Mr. Wong stated about his wife, “We have very different teaching methods, but it doesn’t create any problems. She is very enthusiastic and free wheeling and I’m more lecture based, but both teaching styles are still effective.”

Mrs. Wong told a story similar to Mr. Tagg’s, about how her and Mr. Wong switched HISP sophomores halfway through the year for about ten years. And she said her students complained to her because they’re were afraid of having Mr. Wong.

She had to tell her students, “Guys I’m married to him, stop saying that.”

She reassured them that they would be fine. Which they would, speaking from personal experience- having had Mr. Wong as a teacher he may seem intimidating but he’s really not that scary.

Both Mrs. and Mr. Wong said they have very different personalities, but after twenty-seven years of being married and twenty-six years of working together, that old saying must be right, opposites do attract.
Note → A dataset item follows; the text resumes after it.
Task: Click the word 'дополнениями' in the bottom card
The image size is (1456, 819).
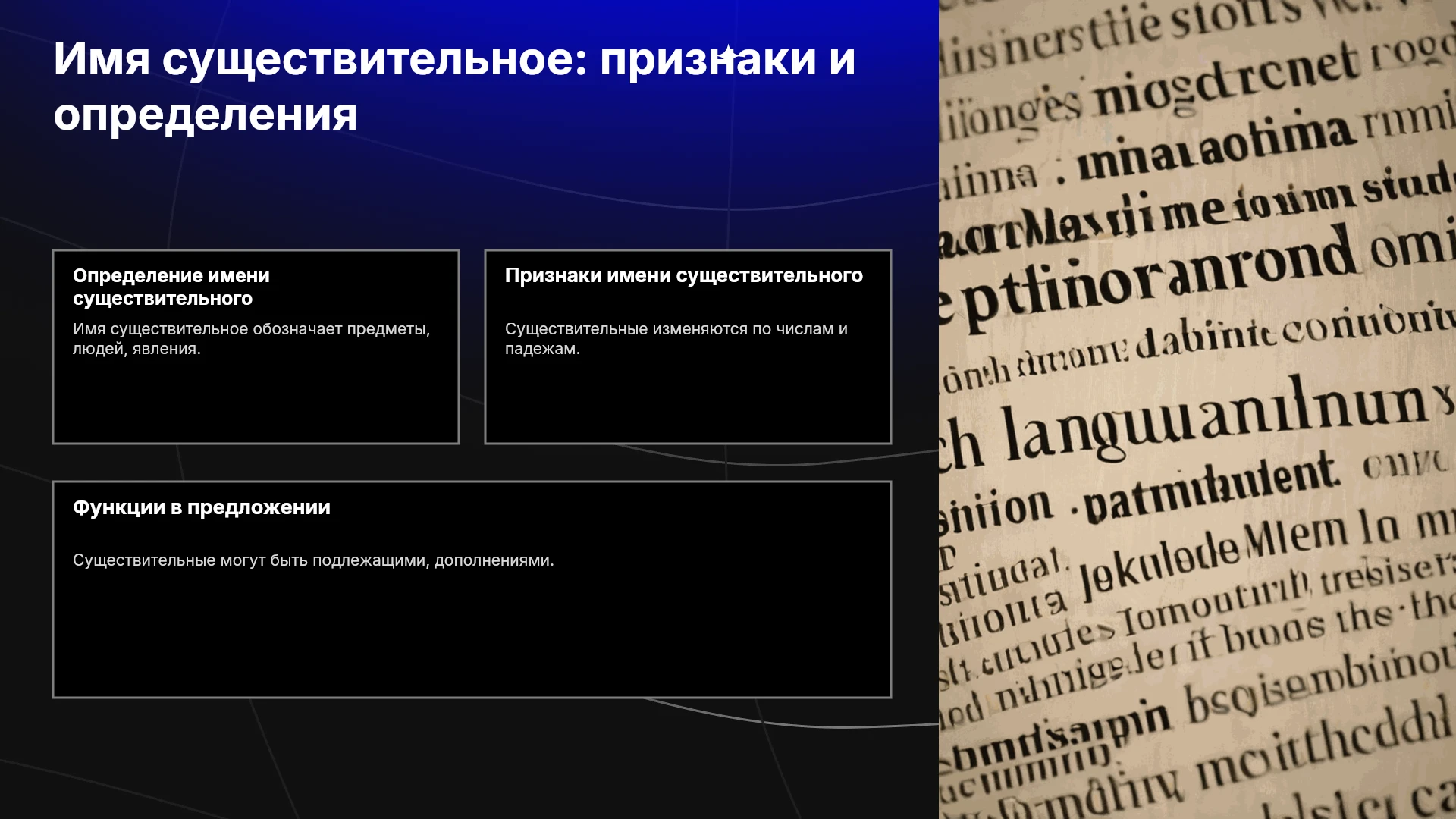Action: [492, 560]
As many people at McClatchy know, Mrs. Wong is the HISP director and teacher for the program and Mr. Wong is also a HISP teacher. So in a sense, she’s not only his colleague and wife, but also his boss, and if there were any complaints about Mr. Wong, Mrs. Wong would be the one to address those issues with him.

Mrs. Wong admits, “It is sometimes awkward giving him suggestions, but it doesn’t create problems, I have to treat him like the other eleven HISP teachers, and I do, so it’s not an issue.”

Mr. Wong responded by saying that he does listen to the suggestions, but it depends on the stitution if he actually makes a change.

Usually when adults come home from work they let go of what happened and unwind. But this isn’t the case when both you and your spouse are teachers at the same school.

Mr. Wong hates when work takes over his home life, he said “She’s always on her laptop, but I understand as a dedicated teacher, my wife’s dedication.”

They both said they enjoy working together for reasons like this. They understand what the other one is going through because they both teach at the same school, which they believe strengthens their relationship.

Mrs. Jablonski and Mr. Tagg both agreed that they do talk about work a lot at home, but they don’t really talk about the work aspect. They mostly talk about students. Imagine, your teachers coming home and talking about how you failed that test or that dumb comment you made in class.  However they both stated that they like sharing students, not so they can complain about them, but so they can share funny stories of things that happen in class.

Sometimes it’s perfectly healthy to get some individual alone time. And our power couples love their alone time. Mr. Wong has his golf, Mr. Tagg has his band and Mrs. Jablonski and Mrs. Wong said they like travelling alone or with some friends.

“She encourages me to golf because I think she gets annoyed with me,” said Mr. Wong jokingly.

One thing that the power couples agreed on is that if they had the choice to continue working together or to work separately, they would all chose to continue working together. They agreed that working together makes them closer and strengthens their relationship.